**TASK GOAL**:
Copy, exactly as written, the lines that begin at the one containing "Subscribe to 60's DJ channel" and end at the one containing "Where should I". Skip any pictures in the data below.

**RAW DATA**:
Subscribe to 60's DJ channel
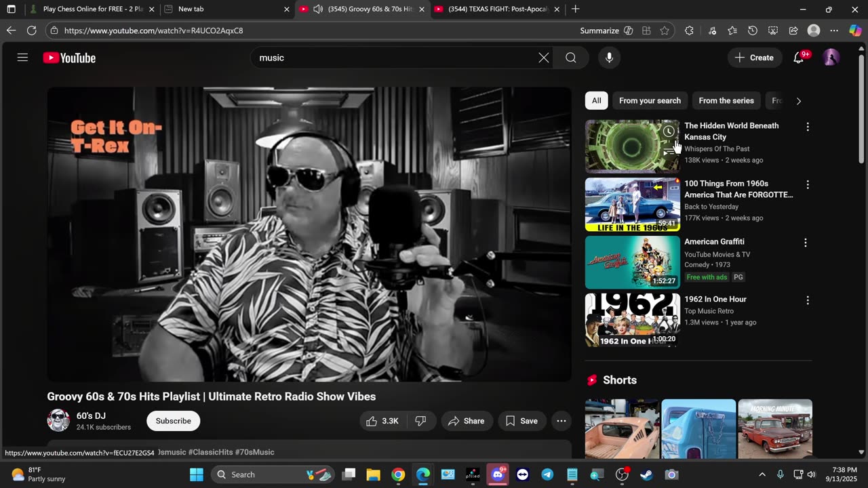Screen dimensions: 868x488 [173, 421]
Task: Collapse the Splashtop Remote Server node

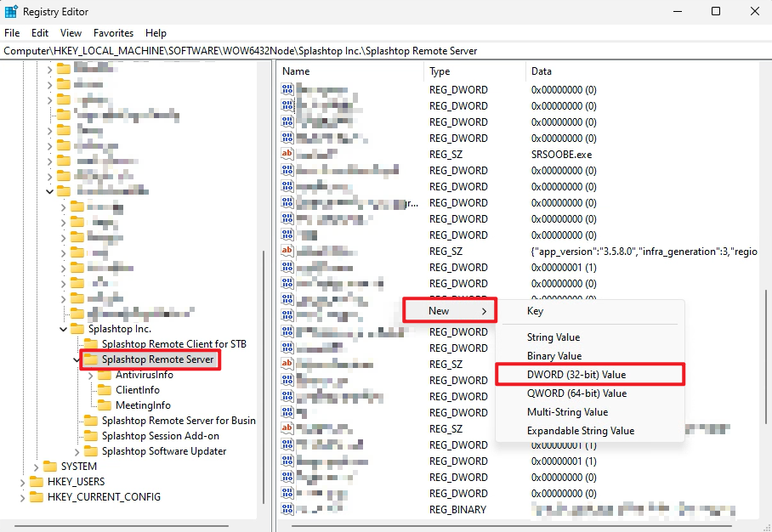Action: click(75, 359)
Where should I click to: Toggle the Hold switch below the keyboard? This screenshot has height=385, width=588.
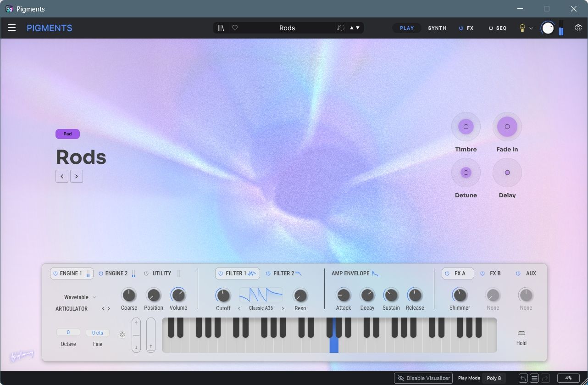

==

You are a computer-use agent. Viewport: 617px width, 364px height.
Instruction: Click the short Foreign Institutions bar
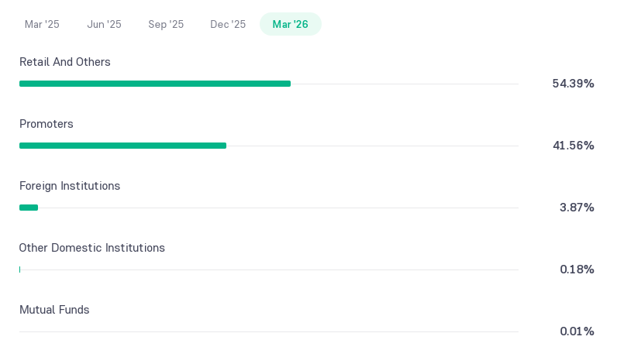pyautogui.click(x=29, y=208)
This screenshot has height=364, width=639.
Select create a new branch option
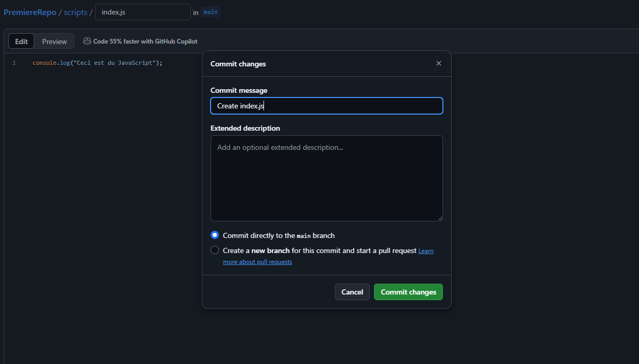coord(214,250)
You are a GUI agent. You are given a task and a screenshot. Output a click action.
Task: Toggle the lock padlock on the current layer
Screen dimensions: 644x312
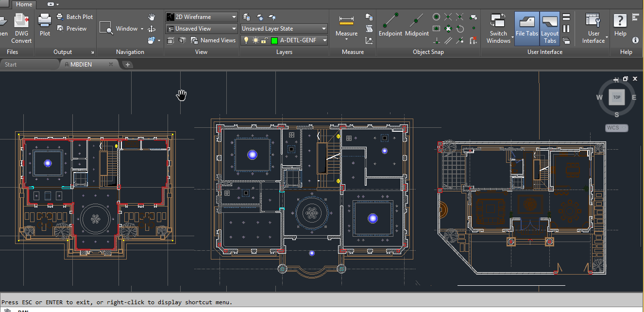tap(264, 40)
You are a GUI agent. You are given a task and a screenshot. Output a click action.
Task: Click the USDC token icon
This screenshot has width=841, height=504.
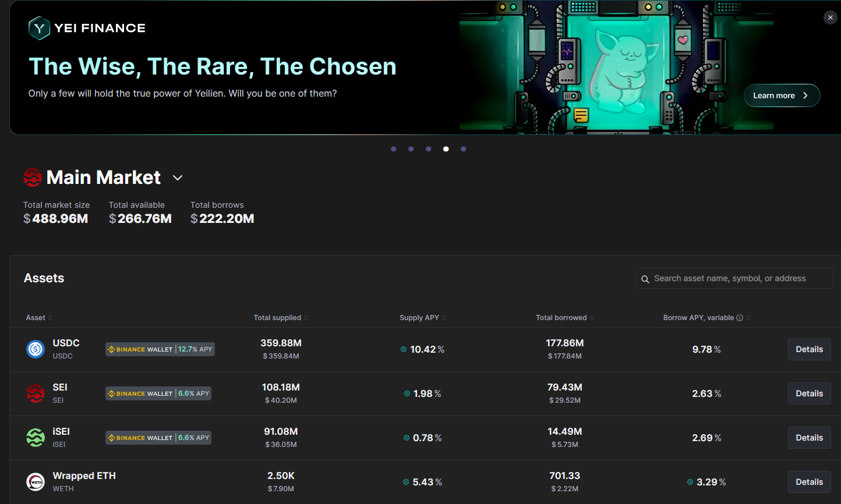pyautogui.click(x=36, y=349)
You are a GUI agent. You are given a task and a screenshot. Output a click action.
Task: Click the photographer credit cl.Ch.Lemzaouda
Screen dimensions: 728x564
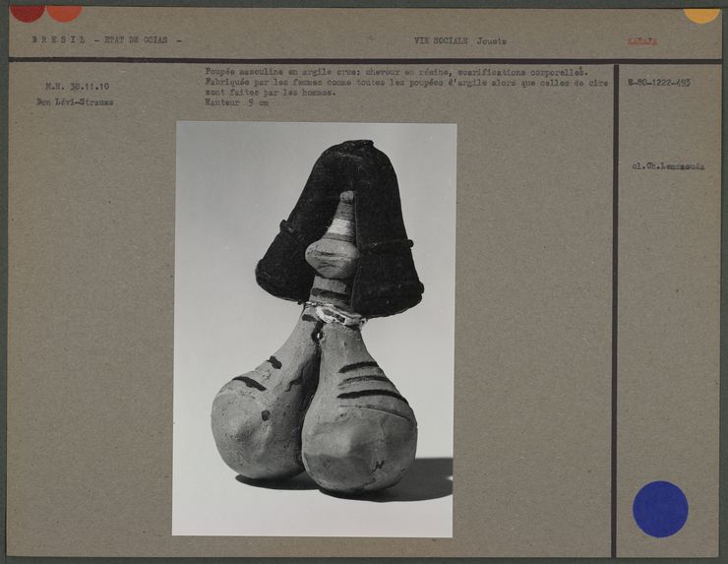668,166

**PROBLEM SOLUTION**:
Subscribe to 60's DJ channel
Screen dimensions: 868x488 [173, 421]
Task: Collapse the Splashtop Remote Server node

Action: click(75, 359)
Where should I click to: Toggle the Hold switch below the keyboard? This screenshot has height=385, width=588.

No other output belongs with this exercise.